* Start *

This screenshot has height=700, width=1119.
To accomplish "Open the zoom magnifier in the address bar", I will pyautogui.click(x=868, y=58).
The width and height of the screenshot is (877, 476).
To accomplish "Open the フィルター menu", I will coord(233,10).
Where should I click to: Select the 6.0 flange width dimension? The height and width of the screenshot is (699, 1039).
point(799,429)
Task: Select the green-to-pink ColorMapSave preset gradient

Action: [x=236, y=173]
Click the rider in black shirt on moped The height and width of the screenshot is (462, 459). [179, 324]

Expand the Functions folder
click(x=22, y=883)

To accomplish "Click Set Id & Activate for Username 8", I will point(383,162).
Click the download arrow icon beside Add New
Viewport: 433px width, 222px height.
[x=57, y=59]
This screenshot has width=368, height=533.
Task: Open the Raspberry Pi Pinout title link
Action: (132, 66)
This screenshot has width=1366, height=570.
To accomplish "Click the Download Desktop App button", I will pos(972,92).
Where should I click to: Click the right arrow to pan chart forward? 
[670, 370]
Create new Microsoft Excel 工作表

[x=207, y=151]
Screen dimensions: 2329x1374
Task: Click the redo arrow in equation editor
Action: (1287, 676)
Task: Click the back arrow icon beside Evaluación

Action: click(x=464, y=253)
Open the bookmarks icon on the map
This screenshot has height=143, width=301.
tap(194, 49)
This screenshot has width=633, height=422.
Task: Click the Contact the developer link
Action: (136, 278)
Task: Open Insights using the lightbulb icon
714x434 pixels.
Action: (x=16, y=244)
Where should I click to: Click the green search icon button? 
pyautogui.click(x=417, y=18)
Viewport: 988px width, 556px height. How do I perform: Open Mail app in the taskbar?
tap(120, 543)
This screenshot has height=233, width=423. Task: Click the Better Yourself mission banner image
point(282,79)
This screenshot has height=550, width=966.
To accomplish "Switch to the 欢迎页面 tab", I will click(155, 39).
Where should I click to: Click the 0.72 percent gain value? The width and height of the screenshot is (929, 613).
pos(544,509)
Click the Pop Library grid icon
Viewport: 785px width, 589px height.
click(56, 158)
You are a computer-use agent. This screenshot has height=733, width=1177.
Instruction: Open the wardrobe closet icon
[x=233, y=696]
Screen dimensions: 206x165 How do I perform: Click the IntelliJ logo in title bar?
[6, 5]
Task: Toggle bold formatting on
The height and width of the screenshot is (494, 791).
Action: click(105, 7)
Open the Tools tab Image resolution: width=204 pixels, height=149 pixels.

* End *

_Exercise requirements_.
Repeat the rows above word for word, starting with the very first line and ending with the line that contains "click(56, 158)".

_Result of this task_.
This screenshot has height=700, width=1119.
To accomplish "Open the zoom magnifier in the address bar", I will pyautogui.click(x=868, y=58).
The width and height of the screenshot is (877, 476).
To accomplish "Open the フィルター menu", I will coord(233,10).
Where should I click to: Select the 6.0 flange width dimension? The height and width of the screenshot is (699, 1039).
point(799,429)
Task: Select the green-to-pink ColorMapSave preset gradient

Action: [x=236, y=173]
Click the rider in black shirt on moped The height and width of the screenshot is (462, 459). [179, 324]

Expand the Functions folder
click(x=22, y=883)

To accomplish "Click Set Id & Activate for Username 8", I will point(383,162).
Click the download arrow icon beside Add New
Viewport: 433px width, 222px height.
[x=57, y=59]
This screenshot has width=368, height=533.
Task: Open the Raspberry Pi Pinout title link
Action: (132, 66)
This screenshot has width=1366, height=570.
To accomplish "Click the Download Desktop App button", I will pos(972,92).
Where should I click to: Click the right arrow to pan chart forward? 
[670, 370]
Create new Microsoft Excel 工作表

[x=207, y=151]
Screen dimensions: 2329x1374
Task: Click the redo arrow in equation editor
Action: (1287, 676)
Task: Click the back arrow icon beside Evaluación

Action: click(x=464, y=253)
Open the bookmarks icon on the map
This screenshot has height=143, width=301.
tap(194, 49)
This screenshot has width=633, height=422.
Task: Click the Contact the developer link
Action: (136, 278)
Task: Open Insights using the lightbulb icon
714x434 pixels.
Action: (x=16, y=244)
Where should I click to: Click the green search icon button? 
pyautogui.click(x=417, y=18)
Viewport: 988px width, 556px height. How do I perform: Open Mail app in the taskbar?
tap(120, 543)
This screenshot has height=233, width=423. Task: Click the Better Yourself mission banner image
point(282,79)
This screenshot has height=550, width=966.
To accomplish "Switch to the 欢迎页面 tab", I will click(155, 39).
Where should I click to: Click the 0.72 percent gain value? The width and height of the screenshot is (929, 613).
pos(544,509)
Click the Pop Library grid icon
Viewport: 785px width, 589px height.
click(56, 158)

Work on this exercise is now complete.